Fluktuasi di pasar global juga berdampak pada arus modal asing di Indonesia. Sepanjang pekan lalu, data dari Bloomberg menunjukkan adanya arus keluar modal (net outflows) sebesar US$291 juta atau sekitar Rp4,6 triliun, sedangkan sejak awal Oktober 2024 atau kuartal keempat, total net outflows mencapai US$405,2 juta. Jumlah ini lebih tinggi dibandingkan dengan arus keluar modal di Thailand dan Vietnam. Bahkan, Malaysia masih mencatat net inflows meskipun kecil, sebesar US$4,9 juta, sedangkan Filipina mencatat inflows sebesar US$22,5 juta.

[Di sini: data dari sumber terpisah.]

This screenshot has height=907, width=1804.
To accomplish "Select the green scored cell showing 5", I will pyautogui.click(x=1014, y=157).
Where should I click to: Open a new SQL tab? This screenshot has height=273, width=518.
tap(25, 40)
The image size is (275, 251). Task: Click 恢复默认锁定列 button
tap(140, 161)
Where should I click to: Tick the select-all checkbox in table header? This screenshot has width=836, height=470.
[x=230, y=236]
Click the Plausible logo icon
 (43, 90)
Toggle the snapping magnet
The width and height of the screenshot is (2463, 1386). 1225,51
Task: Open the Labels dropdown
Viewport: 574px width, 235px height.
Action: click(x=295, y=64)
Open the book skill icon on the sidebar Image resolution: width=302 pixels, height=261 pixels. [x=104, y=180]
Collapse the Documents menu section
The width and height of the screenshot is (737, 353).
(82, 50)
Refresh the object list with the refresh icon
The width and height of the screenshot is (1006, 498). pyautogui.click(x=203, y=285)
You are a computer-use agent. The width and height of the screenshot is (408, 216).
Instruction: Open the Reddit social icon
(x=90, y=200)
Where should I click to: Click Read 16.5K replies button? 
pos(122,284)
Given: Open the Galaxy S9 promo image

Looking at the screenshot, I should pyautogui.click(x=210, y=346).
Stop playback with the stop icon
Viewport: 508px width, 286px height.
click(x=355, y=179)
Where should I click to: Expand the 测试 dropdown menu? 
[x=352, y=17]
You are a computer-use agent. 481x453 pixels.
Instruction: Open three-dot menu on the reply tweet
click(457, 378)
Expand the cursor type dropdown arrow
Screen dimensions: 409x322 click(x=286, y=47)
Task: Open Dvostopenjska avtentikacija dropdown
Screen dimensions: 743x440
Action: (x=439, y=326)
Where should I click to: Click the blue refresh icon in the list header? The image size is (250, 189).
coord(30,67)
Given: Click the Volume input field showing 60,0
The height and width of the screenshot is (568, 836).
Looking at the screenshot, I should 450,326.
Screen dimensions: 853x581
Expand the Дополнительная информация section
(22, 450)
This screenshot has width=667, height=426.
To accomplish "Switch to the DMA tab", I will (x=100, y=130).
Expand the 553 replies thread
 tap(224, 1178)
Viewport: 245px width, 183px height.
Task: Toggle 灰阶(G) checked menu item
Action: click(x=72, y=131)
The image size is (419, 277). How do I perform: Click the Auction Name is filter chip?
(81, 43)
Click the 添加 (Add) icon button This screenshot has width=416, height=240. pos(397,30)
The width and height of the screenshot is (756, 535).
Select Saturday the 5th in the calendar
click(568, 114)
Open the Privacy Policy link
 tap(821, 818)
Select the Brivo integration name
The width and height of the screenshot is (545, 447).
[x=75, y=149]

Menurut laporan Bank Indonesia, selama periode 7-10 Oktober 2024, investor nonresiden tercatat melakukan penjualan bersih (jual neto) sebesar Rp2,84 triliun. Angka ini terdiri dari penjualan bersih di pasar saham sebesar Rp4,47 triliun, pembelian bersih di pasar Surat Berharga Negara (SBN) sebesar Rp4,37 triliun, dan penjualan bersih sebesar Rp2,73 triliun di Sekuritas Rupiah Bank Indonesia (SRBI).

Dampak Pada Pasar Saham dan Obligasi

Arus keluar modal asing dari pasar saham mengakibatkan Indeks Harga Saham Gabungan (IHSG) menyentuh level terendah pekan lalu di 7.480. Di pasar surat berharga negara, imbal hasil (yield) mayoritas tenor meningkat tajam seiring dengan tekanan eksternal dan kenaikan dolar AS. Pada saat rupiah hampir menembus level Rp15.700 per dolar AS, yield SBN untuk tenor 5 tahun melonjak hingga 14,1 basis poin ke 6,51%, sementara tenor 10 tahun naik 8,3 basis poin ke 6,70%, dan tenor pendek naik 5,7 basis poin ke 6,23%.

Meski demikian, pada penutupan perdagangan Jumat, yield SBN kembali turun tipis, dengan tenor 5 tahun berada di 6,41%, tenor 10 tahun di 6,63%, dan tenor pendek 2 tahun di 6,27%. Penurunan ini menunjukkan adanya stabilisasi pasar menjelang akhir pekan

Secara keseluruhan, tekanan yang dialami rupiah sepanjang pekan ini mencerminkan ketidakpastian global yang terus meningkat, terutama karena data ekonomi AS yang mendukung penguatan dolar. Meskipun arus keluar modal asing dan pelemahan nilai tukar cukup signifikan, rupiah masih menunjukkan ketahanan dibandingkan dengan beberapa mata uang Asia lainnya. Tekanan eksternal yang dipicu oleh kebijakan The Fed dan dinamika pasar global akan tetap menjadi tantangan bagi rupiah dalam beberapa waktu ke depan. Stabilitas sementara yang tercapai pada akhir pekan diharapkan dapat membantu mengurangi volatilitas dalam jangka pendek.